Magdeburg–Cochstedt Airport  is a minor unscheduled airport located in Cochstedt, Germany. It is located approximately  southwest of Magdeburg, capital of the Bundesland Saxony-Anhalt, and about 190 km (118 miles) west from the center of Berlin. As of 1 September 2016, the airport had been closed by the authorities and sold as a testing facility to the German Aerospace Center in 2019.

History
The airport Cochstedt dates from the year 1957, when an air force base of the Soviet troops was established. In 1968, the runway extension was completed and airport logistics operation expanded. After German reunification and the withdrawal of Soviet troops, the first steps for continued existence as a civil airport were taken.

On 26 May 1994 the airport was given an operating license as a commercial airport with class D airspace and full day and night operation. From November 1997 until early 1999 the operations were suspended due to a complete refurbishment of the airport, including runway, apron, taxiways, control tower.

In June 2000, an instrument landing system (ILS) Category I and a high-performance approach lights were put into operation allowing the operation under instrument flying rules. In the summer of 2001 a new fire station was put into operation and the construction of a new terminal building for the General Aviation ("GAT") started. However, before works were completed, on 31 December 2001 operation was suspended due to insolvency of the airport operator.
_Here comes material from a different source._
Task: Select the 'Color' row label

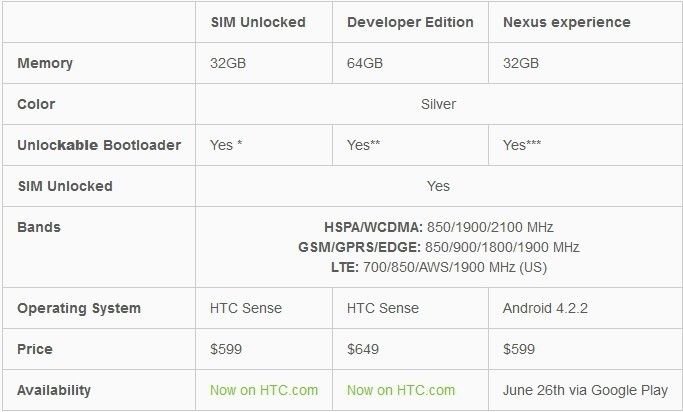Action: click(x=36, y=104)
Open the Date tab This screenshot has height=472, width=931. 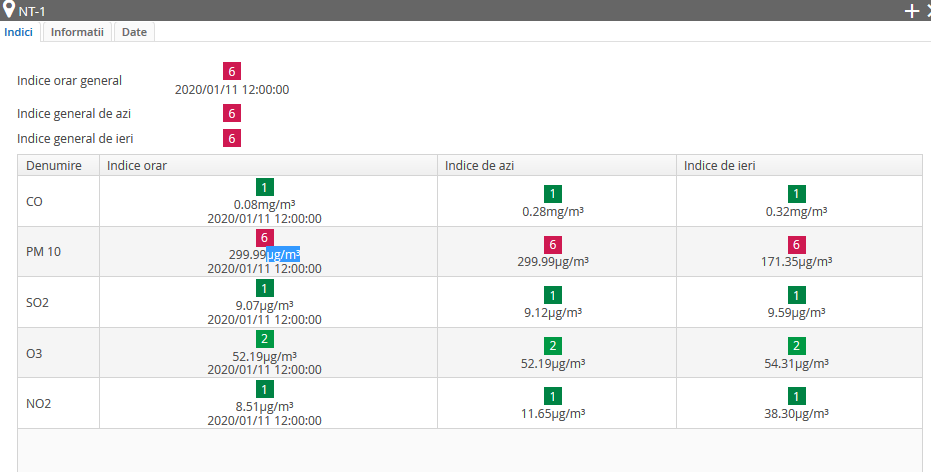[x=134, y=32]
On behalf of the state of Saxony-Anhalt GSA acquired all assets from the bankrupt estate. The new operating company FMC mbH was founded in 2005 jointly with the Landkreis Aschersleben-Staßfurt. On 4 March 2010 the airport was acquired by the Danish company Development A/S.

On 31 August 2016, the state authorities revoked the airport's operational license for instrumental approaches and therefore de facto closing it until further notice from 1 September 2016. It was stated that the airport failed to provide required documentation needed to keep the license.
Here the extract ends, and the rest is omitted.